> **EXERCISE PROMPT**:
Copy every one of the following items verbatim, preserving each line without alteration.
** begin DATA SHOWN **
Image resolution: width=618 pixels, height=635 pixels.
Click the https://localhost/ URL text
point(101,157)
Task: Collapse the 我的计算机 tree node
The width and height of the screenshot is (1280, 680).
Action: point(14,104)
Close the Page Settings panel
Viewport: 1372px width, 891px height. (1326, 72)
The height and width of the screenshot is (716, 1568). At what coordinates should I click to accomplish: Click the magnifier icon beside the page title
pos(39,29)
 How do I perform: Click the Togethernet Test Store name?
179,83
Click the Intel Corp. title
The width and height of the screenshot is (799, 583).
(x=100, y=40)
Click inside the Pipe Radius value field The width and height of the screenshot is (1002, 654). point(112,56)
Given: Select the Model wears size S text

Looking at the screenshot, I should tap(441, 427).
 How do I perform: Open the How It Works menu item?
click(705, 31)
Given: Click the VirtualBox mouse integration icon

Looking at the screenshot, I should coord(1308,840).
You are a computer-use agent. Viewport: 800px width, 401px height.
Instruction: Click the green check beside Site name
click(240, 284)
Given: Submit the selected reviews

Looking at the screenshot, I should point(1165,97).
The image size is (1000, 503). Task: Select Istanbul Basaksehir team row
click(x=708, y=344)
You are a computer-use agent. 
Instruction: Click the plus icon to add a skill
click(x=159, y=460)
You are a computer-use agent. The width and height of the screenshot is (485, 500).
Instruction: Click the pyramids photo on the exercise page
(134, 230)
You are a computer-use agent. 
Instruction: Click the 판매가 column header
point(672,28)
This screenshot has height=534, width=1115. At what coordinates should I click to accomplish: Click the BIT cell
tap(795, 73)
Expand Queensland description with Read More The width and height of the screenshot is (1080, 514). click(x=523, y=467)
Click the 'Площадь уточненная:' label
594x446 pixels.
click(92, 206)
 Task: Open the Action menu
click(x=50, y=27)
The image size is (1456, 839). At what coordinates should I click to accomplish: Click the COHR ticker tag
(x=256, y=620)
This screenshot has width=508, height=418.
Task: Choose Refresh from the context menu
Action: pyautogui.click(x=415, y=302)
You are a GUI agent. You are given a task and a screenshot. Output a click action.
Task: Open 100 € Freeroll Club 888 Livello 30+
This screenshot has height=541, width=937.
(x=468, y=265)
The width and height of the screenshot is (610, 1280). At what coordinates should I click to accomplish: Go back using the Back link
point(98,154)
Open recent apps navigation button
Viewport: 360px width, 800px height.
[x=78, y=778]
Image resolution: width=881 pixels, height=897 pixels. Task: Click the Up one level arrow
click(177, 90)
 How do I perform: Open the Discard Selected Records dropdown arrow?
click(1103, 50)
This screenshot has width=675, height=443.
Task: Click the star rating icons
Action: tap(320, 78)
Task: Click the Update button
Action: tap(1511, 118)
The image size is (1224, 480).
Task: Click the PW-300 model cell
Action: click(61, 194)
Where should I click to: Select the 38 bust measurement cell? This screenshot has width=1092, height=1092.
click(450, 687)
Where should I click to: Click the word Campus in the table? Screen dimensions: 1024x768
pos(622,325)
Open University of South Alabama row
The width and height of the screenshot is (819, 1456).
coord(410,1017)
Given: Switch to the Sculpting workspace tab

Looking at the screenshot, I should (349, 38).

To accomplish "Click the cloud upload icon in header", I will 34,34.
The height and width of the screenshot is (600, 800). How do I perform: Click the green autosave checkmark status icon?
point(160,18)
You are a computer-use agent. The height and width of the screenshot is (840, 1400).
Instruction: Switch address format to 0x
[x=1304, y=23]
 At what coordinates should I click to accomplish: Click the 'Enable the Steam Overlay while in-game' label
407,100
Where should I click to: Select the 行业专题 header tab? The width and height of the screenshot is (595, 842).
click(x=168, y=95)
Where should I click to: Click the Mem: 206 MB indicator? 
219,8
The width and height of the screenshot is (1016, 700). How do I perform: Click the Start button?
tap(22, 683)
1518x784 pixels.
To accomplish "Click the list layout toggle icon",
** end DATA SHOWN **
> **RESPONSE TO THIS EXERCISE**:
Image resolution: width=618 pixels, height=635 pixels.
Click the https://localhost/ URL text
point(101,157)
Task: Collapse the 我的计算机 tree node
The width and height of the screenshot is (1280, 680).
Action: point(14,104)
Close the Page Settings panel
Viewport: 1372px width, 891px height. (1326, 72)
The height and width of the screenshot is (716, 1568). At what coordinates should I click to accomplish: Click the magnifier icon beside the page title
pos(39,29)
 How do I perform: Click the Togethernet Test Store name?
179,83
Click the Intel Corp. title
The width and height of the screenshot is (799, 583).
(x=100, y=40)
Click inside the Pipe Radius value field The width and height of the screenshot is (1002, 654). point(112,56)
Given: Select the Model wears size S text

Looking at the screenshot, I should tap(441, 427).
 How do I perform: Open the How It Works menu item?
click(705, 31)
Given: Click the VirtualBox mouse integration icon

Looking at the screenshot, I should coord(1308,840).
You are a computer-use agent. Viewport: 800px width, 401px height.
Instruction: Click the green check beside Site name
click(240, 284)
Given: Submit the selected reviews

Looking at the screenshot, I should point(1165,97).
The image size is (1000, 503). Task: Select Istanbul Basaksehir team row
click(x=708, y=344)
You are a computer-use agent. 
Instruction: Click the plus icon to add a skill
click(x=159, y=460)
You are a computer-use agent. The width and height of the screenshot is (485, 500).
Instruction: Click the pyramids photo on the exercise page
(134, 230)
You are a computer-use agent. 
Instruction: Click the 판매가 column header
point(672,28)
This screenshot has height=534, width=1115. At what coordinates should I click to accomplish: Click the BIT cell
tap(795, 73)
Expand Queensland description with Read More The width and height of the screenshot is (1080, 514). click(x=523, y=467)
Click the 'Площадь уточненная:' label
594x446 pixels.
click(92, 206)
 Task: Open the Action menu
click(x=50, y=27)
The image size is (1456, 839). At what coordinates should I click to accomplish: Click the COHR ticker tag
(x=256, y=620)
This screenshot has width=508, height=418.
Task: Choose Refresh from the context menu
Action: pyautogui.click(x=415, y=302)
You are a GUI agent. You are given a task and a screenshot. Output a click action.
Task: Open 100 € Freeroll Club 888 Livello 30+
This screenshot has height=541, width=937.
(x=468, y=265)
The width and height of the screenshot is (610, 1280). At what coordinates should I click to accomplish: Go back using the Back link
point(98,154)
Open recent apps navigation button
Viewport: 360px width, 800px height.
[x=78, y=778]
Image resolution: width=881 pixels, height=897 pixels. Task: Click the Up one level arrow
click(177, 90)
 How do I perform: Open the Discard Selected Records dropdown arrow?
click(1103, 50)
This screenshot has width=675, height=443.
Task: Click the star rating icons
Action: tap(320, 78)
Task: Click the Update button
Action: tap(1511, 118)
The image size is (1224, 480).
Task: Click the PW-300 model cell
Action: click(61, 194)
Where should I click to: Select the 38 bust measurement cell? This screenshot has width=1092, height=1092.
click(450, 687)
Where should I click to: Click the word Campus in the table? Screen dimensions: 1024x768
pos(622,325)
Open University of South Alabama row
The width and height of the screenshot is (819, 1456).
coord(410,1017)
Given: Switch to the Sculpting workspace tab

Looking at the screenshot, I should (349, 38).

To accomplish "Click the cloud upload icon in header", I will 34,34.
The height and width of the screenshot is (600, 800). How do I perform: Click the green autosave checkmark status icon?
point(160,18)
You are a computer-use agent. The height and width of the screenshot is (840, 1400).
Instruction: Switch address format to 0x
[x=1304, y=23]
 At what coordinates should I click to accomplish: Click the 'Enable the Steam Overlay while in-game' label
407,100
Where should I click to: Select the 行业专题 header tab? The width and height of the screenshot is (595, 842).
click(x=168, y=95)
Where should I click to: Click the Mem: 206 MB indicator? 
219,8
The width and height of the screenshot is (1016, 700). How do I perform: Click the Start button?
tap(22, 683)
1518x784 pixels.
To accomplish "Click the list layout toggle icon",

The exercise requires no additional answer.